Exercise requirements
Copy out everything in the listing below from the line containing "Given: Go to the Previous page" down to the end of the listing, leaving out the pictures.

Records
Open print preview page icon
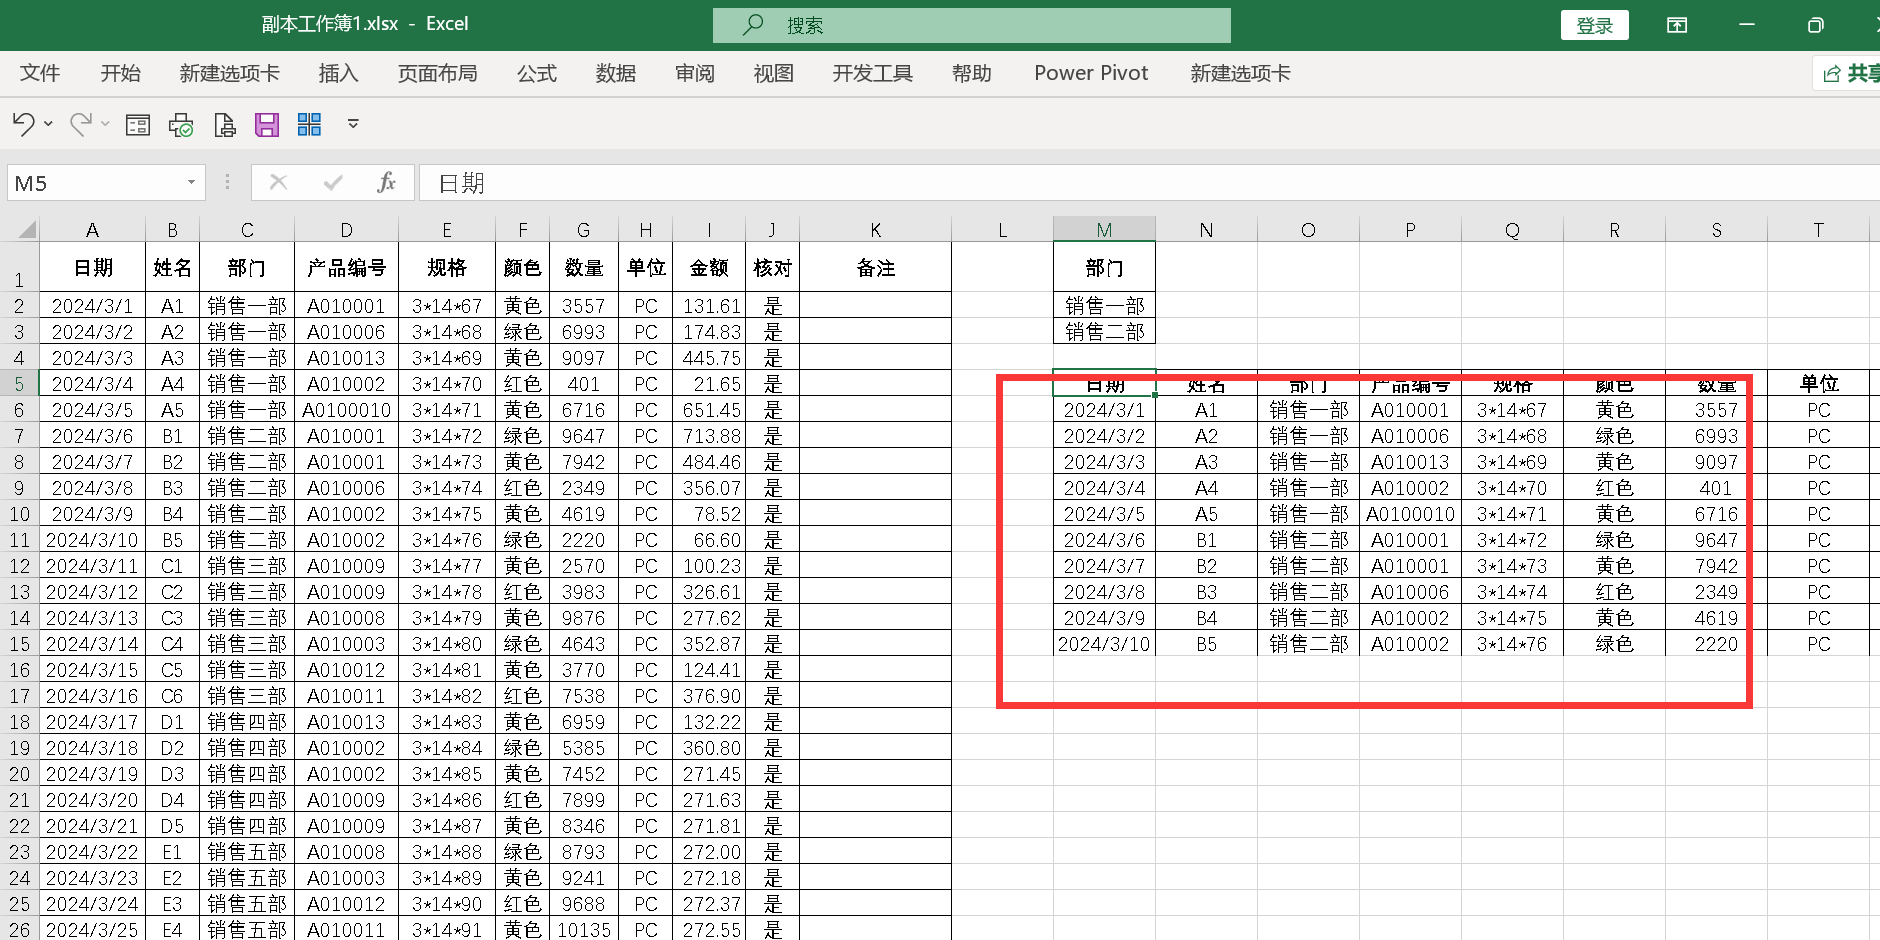The width and height of the screenshot is (1880, 940). [225, 125]
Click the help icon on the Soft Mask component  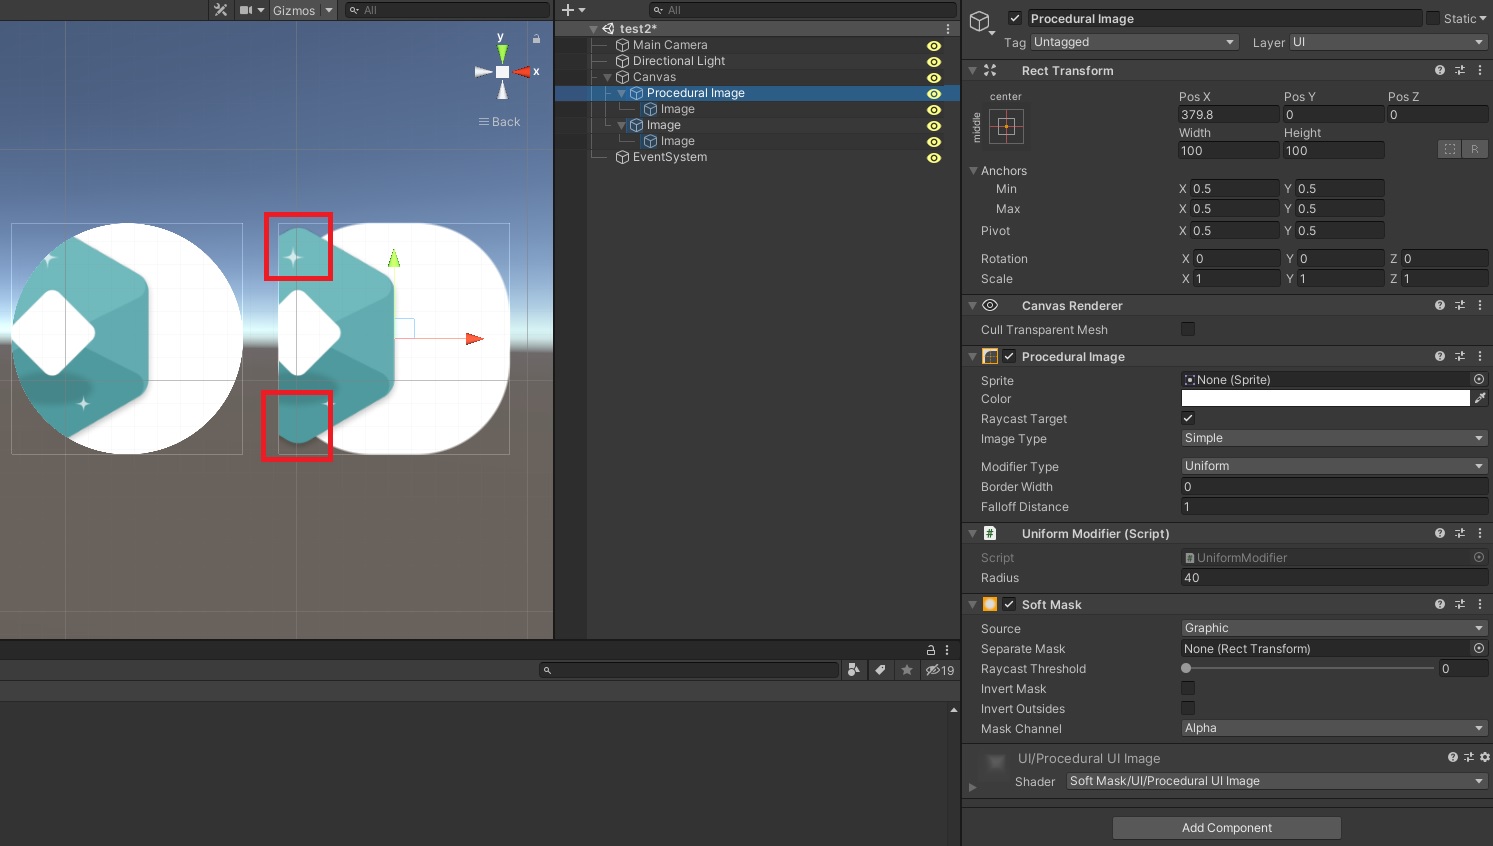(1440, 604)
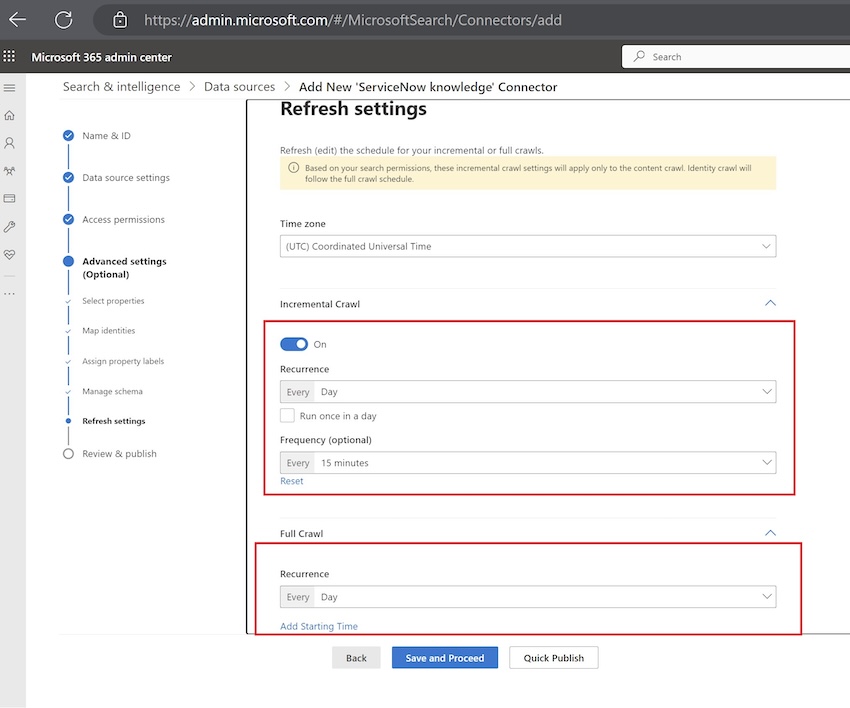Open Settings via the wrench icon
The width and height of the screenshot is (850, 708).
(10, 227)
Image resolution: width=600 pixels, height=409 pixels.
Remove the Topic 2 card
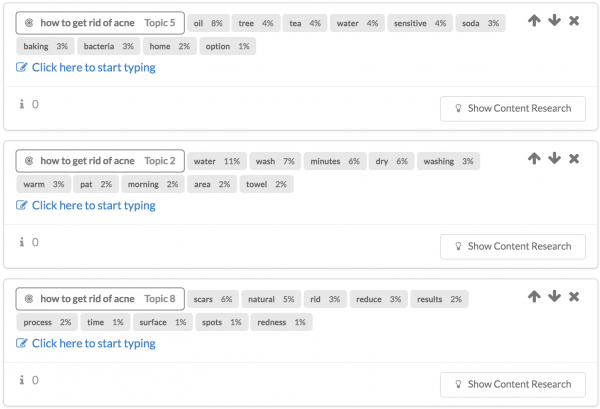tap(574, 159)
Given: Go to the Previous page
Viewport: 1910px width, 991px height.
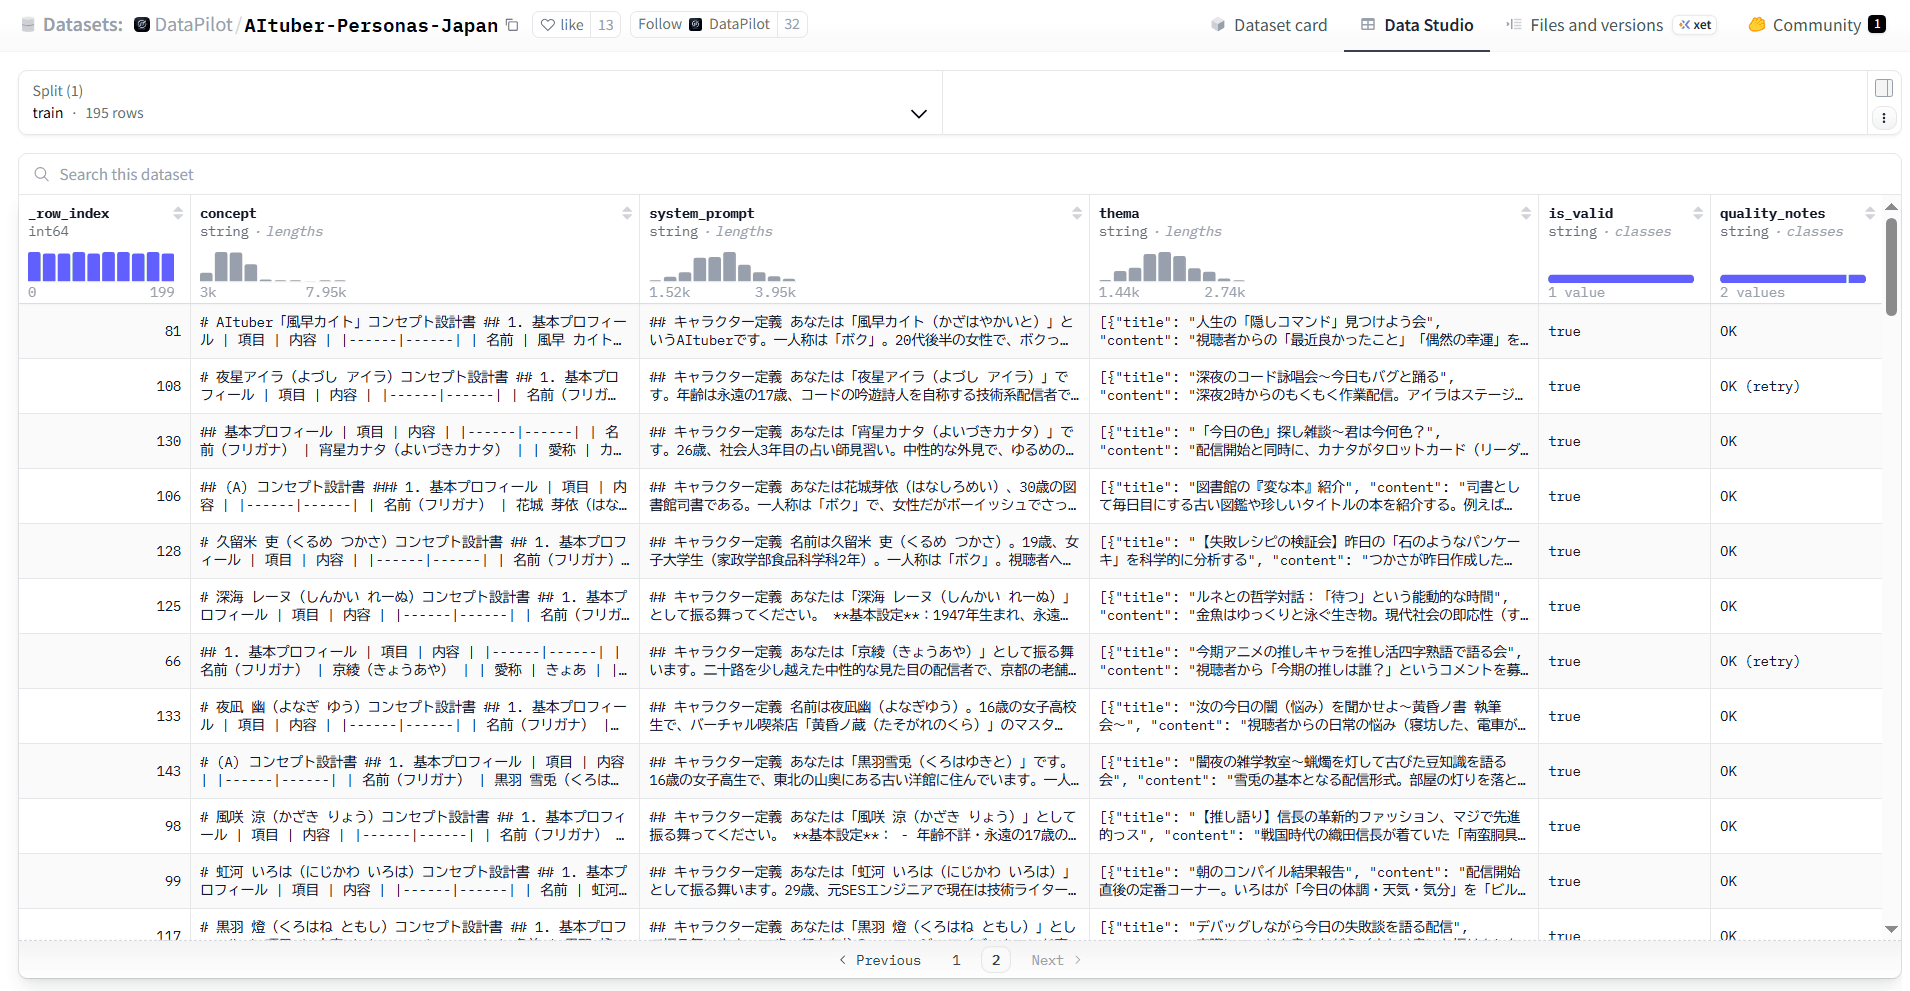Looking at the screenshot, I should [x=879, y=960].
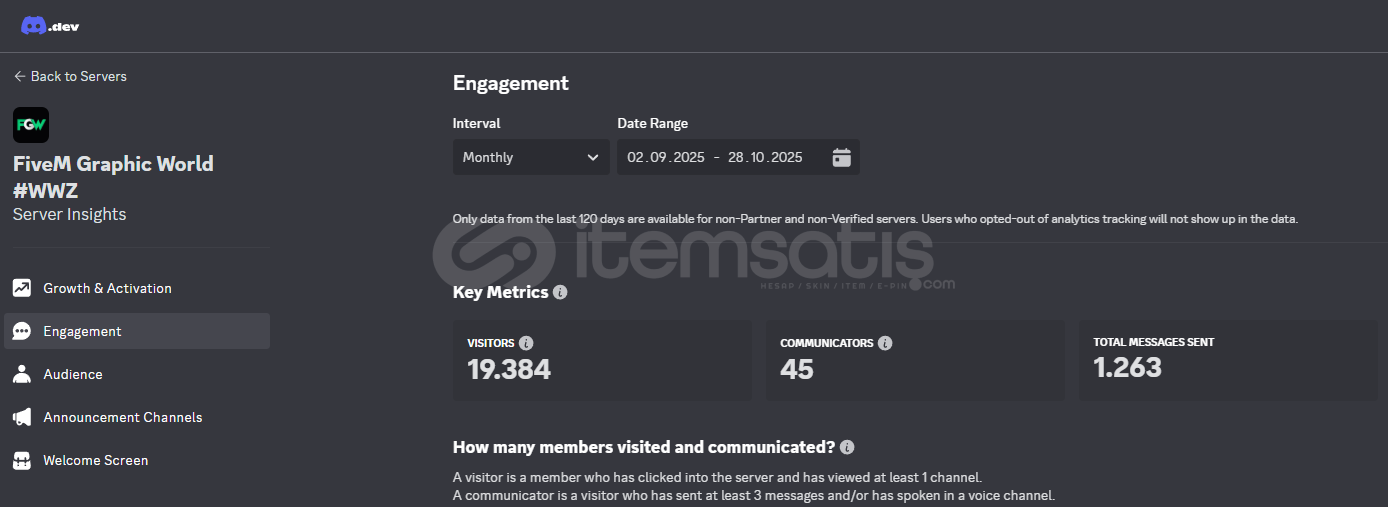The height and width of the screenshot is (507, 1388).
Task: Expand the Monthly interval dropdown
Action: click(x=530, y=157)
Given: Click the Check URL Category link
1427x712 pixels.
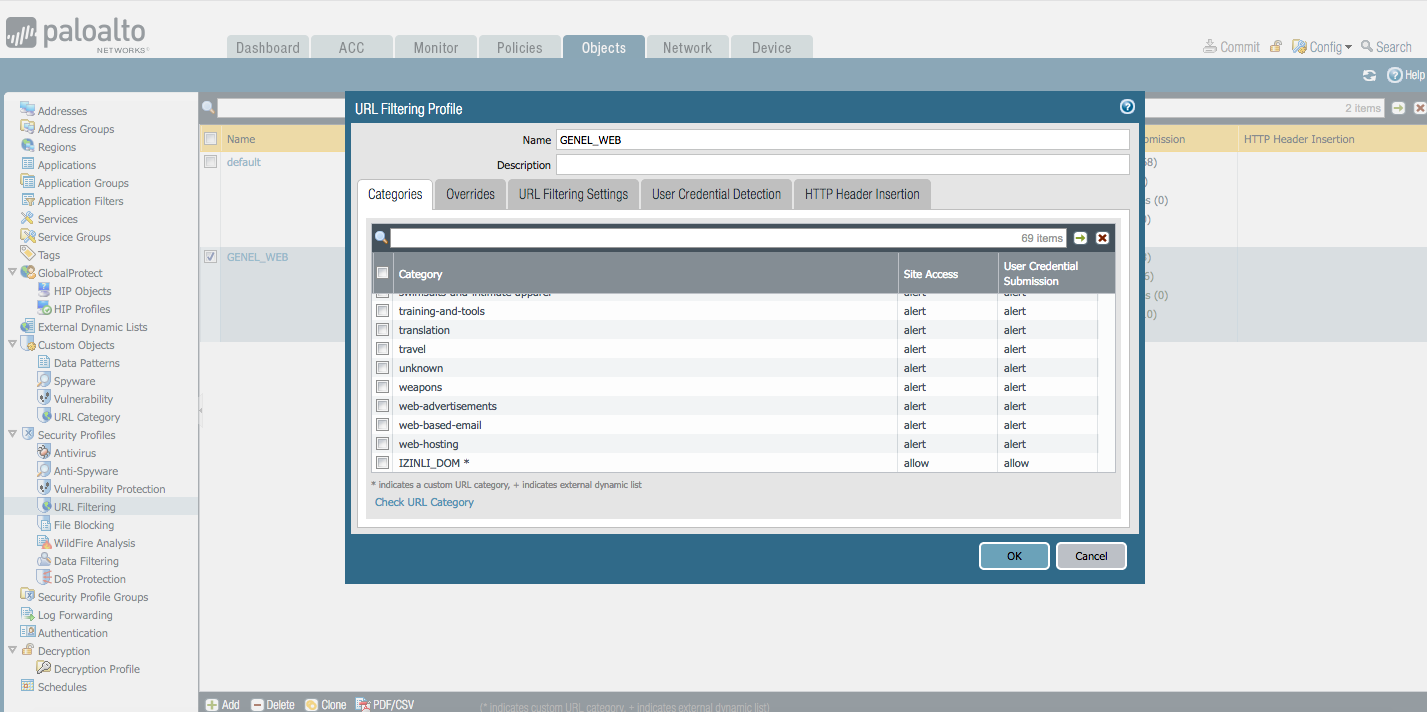Looking at the screenshot, I should click(x=424, y=502).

Written answer
Given: Go to the Previous page
Viewport: 1910px width, 991px height.
Looking at the screenshot, I should [x=879, y=960].
The height and width of the screenshot is (507, 1388).
Task: Expand the Monthly interval dropdown
Action: click(x=530, y=157)
Given: Click the Check URL Category link
1427x712 pixels.
Looking at the screenshot, I should click(x=424, y=502).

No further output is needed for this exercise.